* Work to be completed *
Up to and including the line that holds "Activité contributive (465, 44)", copy every line of the records below exactly, starting at the first; leave pictures out.

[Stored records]
-- Opening Marker --

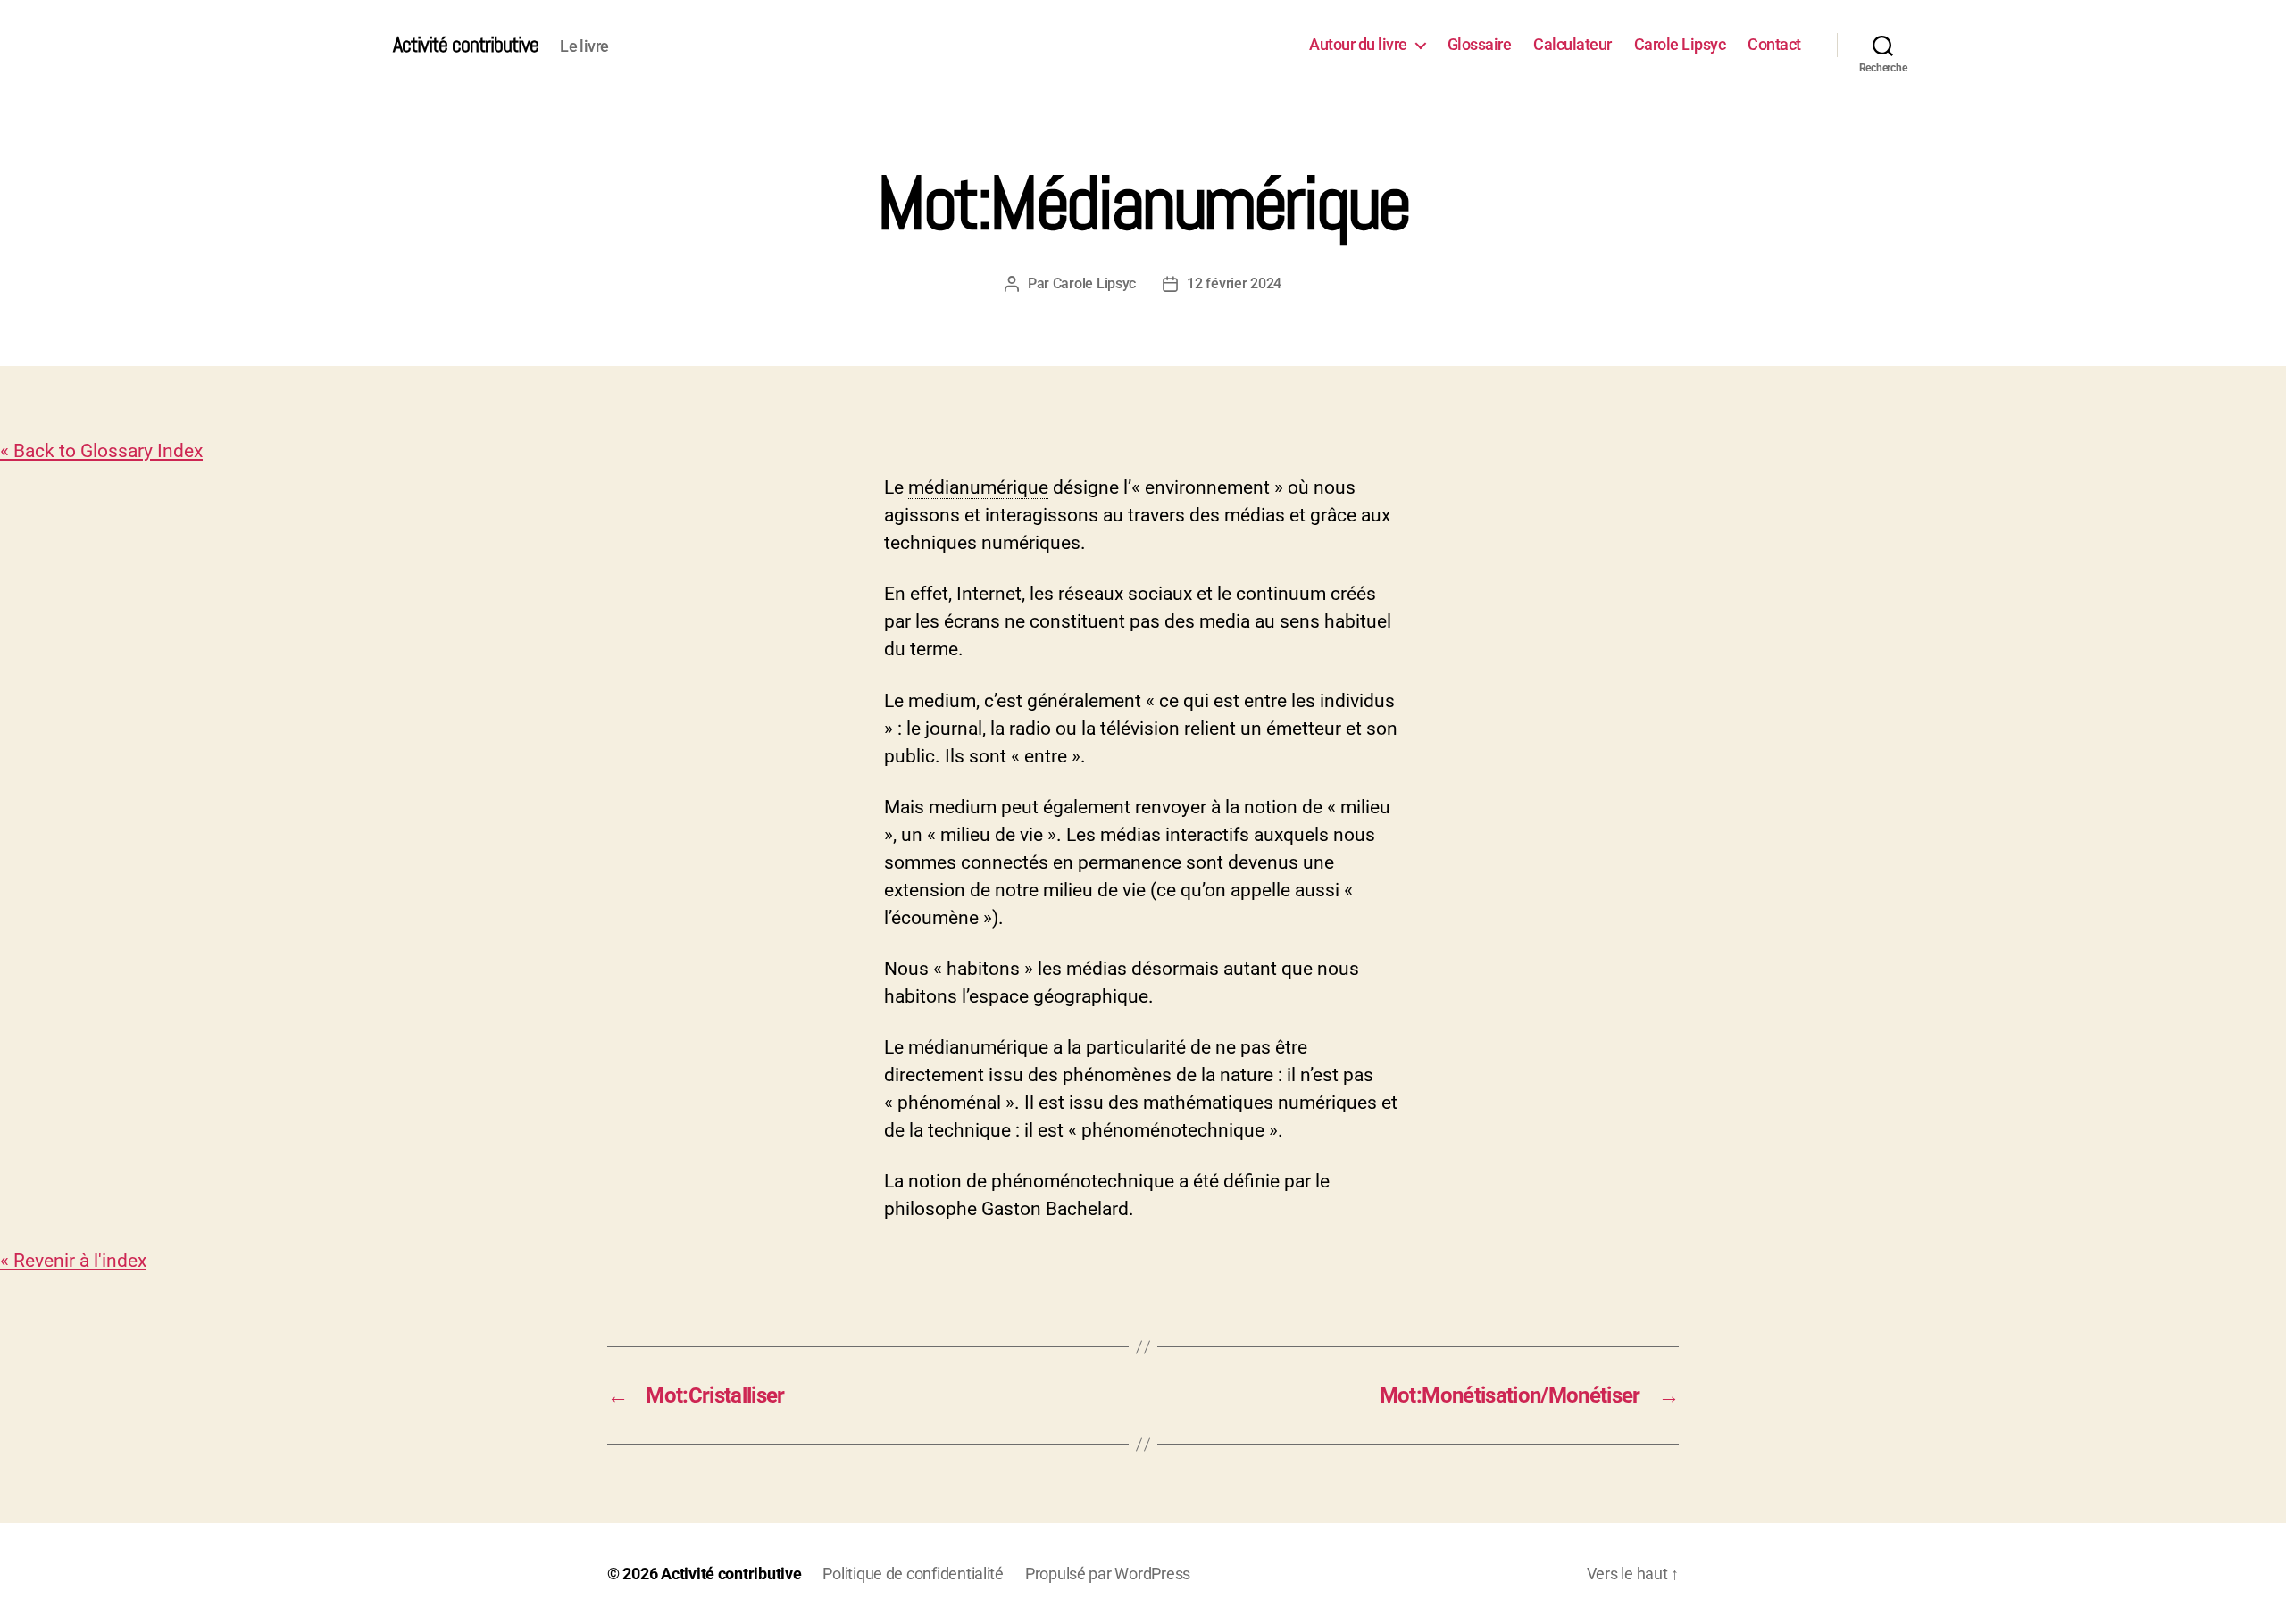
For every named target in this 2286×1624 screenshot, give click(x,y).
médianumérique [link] (978, 487)
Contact (1774, 44)
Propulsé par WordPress (1107, 1573)
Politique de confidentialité (912, 1573)
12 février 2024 (1234, 283)
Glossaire (1480, 44)
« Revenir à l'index (73, 1260)
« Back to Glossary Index (101, 451)
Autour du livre (1358, 44)
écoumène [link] (935, 918)
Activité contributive (465, 44)
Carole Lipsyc (1680, 44)
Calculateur (1572, 44)
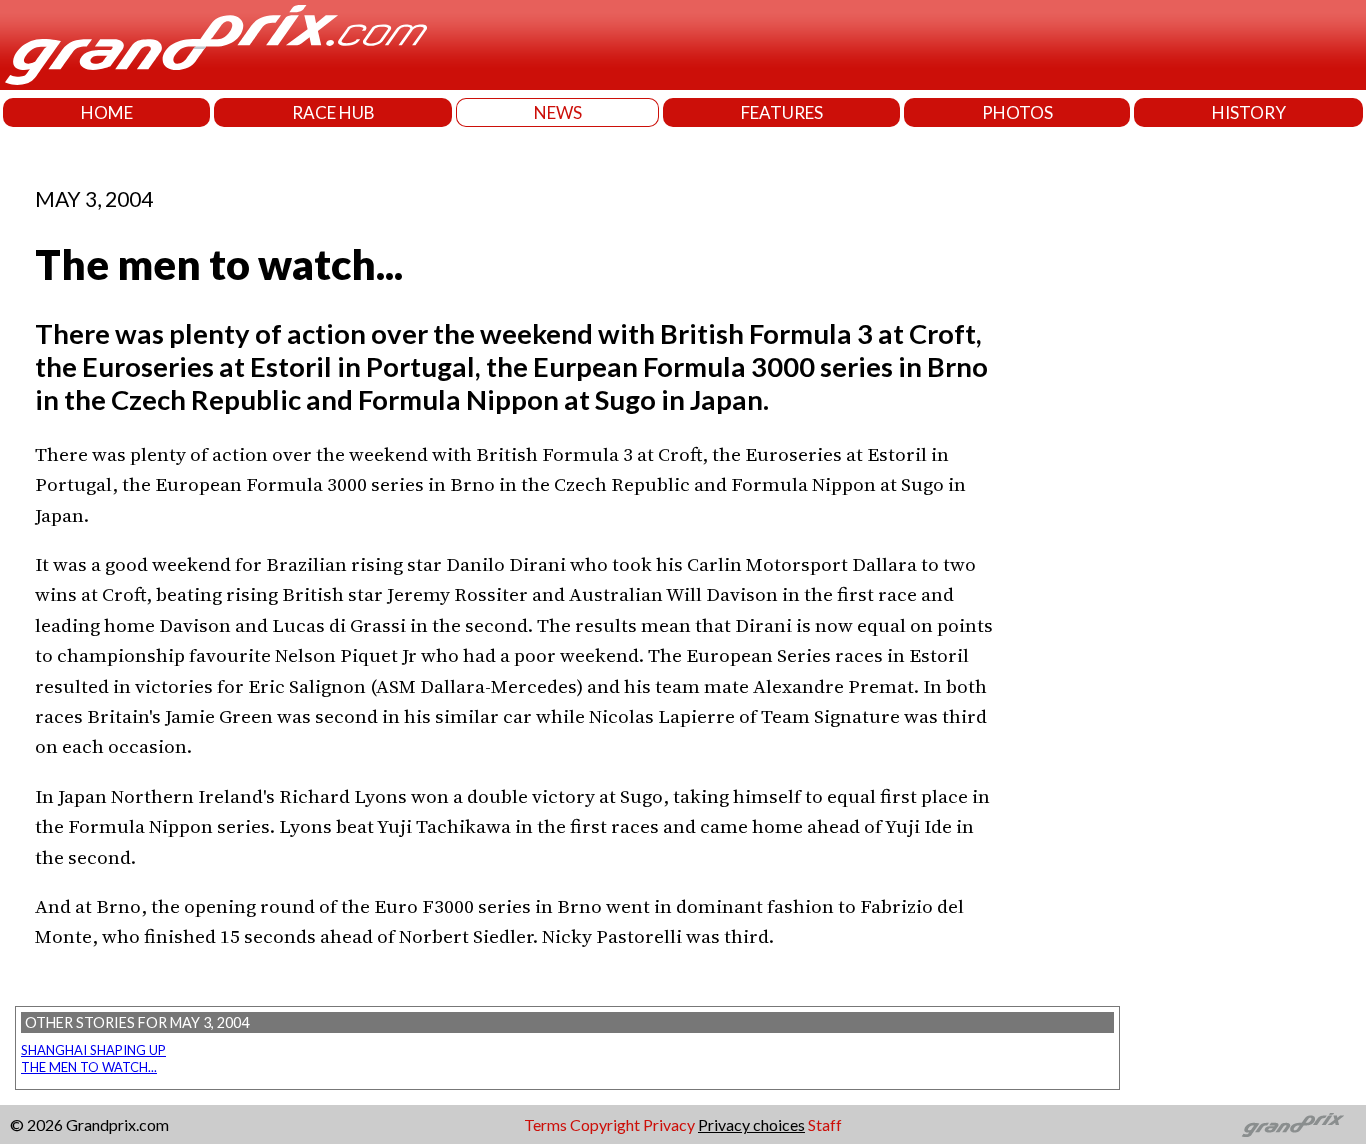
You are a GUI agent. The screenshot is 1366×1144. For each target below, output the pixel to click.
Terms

-- Closing Marker --

* Completed exercise *
For every named target in this 2286×1624 screenshot, give click(x,y).
médianumérique [link] (978, 487)
Contact (1774, 44)
Propulsé par WordPress (1107, 1573)
Politique de confidentialité (912, 1573)
12 février 2024 (1234, 283)
Glossaire (1480, 44)
« Revenir à l'index (73, 1260)
« Back to Glossary Index (101, 451)
Autour du livre (1358, 44)
écoumène [link] (935, 918)
Activité contributive (465, 44)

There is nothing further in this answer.